Breaking the Lens of the Telescope: Online Relevance Estimation over Large Retrieval Sets
Mandeep Rathee, V Venktesh, Sean MacAvaney, Avishek Anand
TL;DR
This work addresses the recall limitations of traditional telescoping retrieval by introducing Online Relevance Estimation (ORE), an online, bandit-based re-ranking framework that continuously updates relevance scores for a large pool of candidates. By learning a linear EstRel function over a compact feature set and strategically selecting batches of documents to score with expensive rankers, ORE balances exploration and exploitation to recover relevant documents that early-stage retrievers might miss. Empirical results on MSMARCO and TREC DL datasets show substantial recall improvements and notable efficiency gains across hybrid and adaptive retrieval scenarios, with ORE achieving up to 2–9× speedups depending on ranker cost. The approach integrates seamlessly with existing retrieval stacks, offering a principled, data-efficient means to bridge retrieval and ranking while mitigating the recall-precision tradeoffs inherent in telescoping pipelines.
Abstract
Advanced relevance models, such as those that use large language models (LLMs), provide highly accurate relevance estimations. However, their computational costs make them infeasible for processing large document corpora. To address this, retrieval systems often employ a telescoping approach, where computationally efficient but less precise lexical and semantic retrievers filter potential candidates for further ranking. However, this approach heavily depends on the quality of early-stage retrieval, which can potentially exclude relevant documents early in the process. In this work, we propose a novel paradigm for re-ranking called online relevance estimation that continuously updates relevance estimates for a query throughout the ranking process.

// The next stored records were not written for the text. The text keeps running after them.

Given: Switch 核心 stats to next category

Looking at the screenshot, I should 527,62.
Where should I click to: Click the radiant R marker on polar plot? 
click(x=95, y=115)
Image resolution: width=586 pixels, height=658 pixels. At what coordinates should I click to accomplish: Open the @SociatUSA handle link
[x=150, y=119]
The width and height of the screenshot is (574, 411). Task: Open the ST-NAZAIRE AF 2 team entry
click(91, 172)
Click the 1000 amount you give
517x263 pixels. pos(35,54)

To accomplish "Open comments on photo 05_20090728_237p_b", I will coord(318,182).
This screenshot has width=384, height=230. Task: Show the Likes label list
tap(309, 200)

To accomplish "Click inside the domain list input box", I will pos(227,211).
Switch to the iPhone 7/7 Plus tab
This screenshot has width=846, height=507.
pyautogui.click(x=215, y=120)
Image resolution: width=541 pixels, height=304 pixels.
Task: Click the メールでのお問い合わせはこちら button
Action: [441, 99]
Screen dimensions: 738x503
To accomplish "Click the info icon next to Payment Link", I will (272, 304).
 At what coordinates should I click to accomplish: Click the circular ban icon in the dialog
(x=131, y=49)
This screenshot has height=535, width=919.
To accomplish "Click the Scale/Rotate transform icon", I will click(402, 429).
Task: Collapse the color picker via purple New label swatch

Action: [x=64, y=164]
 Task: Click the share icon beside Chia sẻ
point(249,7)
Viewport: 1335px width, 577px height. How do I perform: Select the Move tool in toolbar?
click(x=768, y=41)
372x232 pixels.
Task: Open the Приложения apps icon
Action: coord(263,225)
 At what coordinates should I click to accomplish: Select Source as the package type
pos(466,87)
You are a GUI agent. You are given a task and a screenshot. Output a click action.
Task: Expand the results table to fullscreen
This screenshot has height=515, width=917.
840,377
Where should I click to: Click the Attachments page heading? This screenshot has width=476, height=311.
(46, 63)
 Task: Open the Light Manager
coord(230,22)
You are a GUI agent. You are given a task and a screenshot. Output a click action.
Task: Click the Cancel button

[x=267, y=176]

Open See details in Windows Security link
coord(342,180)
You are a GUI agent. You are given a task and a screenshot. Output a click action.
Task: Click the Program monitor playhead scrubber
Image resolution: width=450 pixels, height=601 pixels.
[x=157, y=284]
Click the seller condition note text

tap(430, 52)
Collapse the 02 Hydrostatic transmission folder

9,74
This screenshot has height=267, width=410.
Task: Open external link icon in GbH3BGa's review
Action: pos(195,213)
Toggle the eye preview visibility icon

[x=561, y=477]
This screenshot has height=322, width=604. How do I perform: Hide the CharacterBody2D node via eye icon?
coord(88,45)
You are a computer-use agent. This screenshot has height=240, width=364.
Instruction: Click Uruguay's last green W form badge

Instead of re-ranking a fixed set of top-k documents in a single step, online relevance estimation iteratively re-scores smaller subsets of the most promising documents while adjusting relevance scores for the remaining pool based on the estimations from the final model using an online bandit-based algorithm. This dynamic process mitigates the recall limitations of telescoping systems by re-prioritizing documents initially deemed less relevant by earlier stages -- including those completely excluded by earlier-stage retrievers. We validate our approach on TREC benchmarks under two scenarios: hybrid retrieval and adaptive retrieval. Experimental results demonstrate that our method is sample-efficient and significantly improves recall, highlighting the effectiveness of our online relevance estimation framework for modern search systems.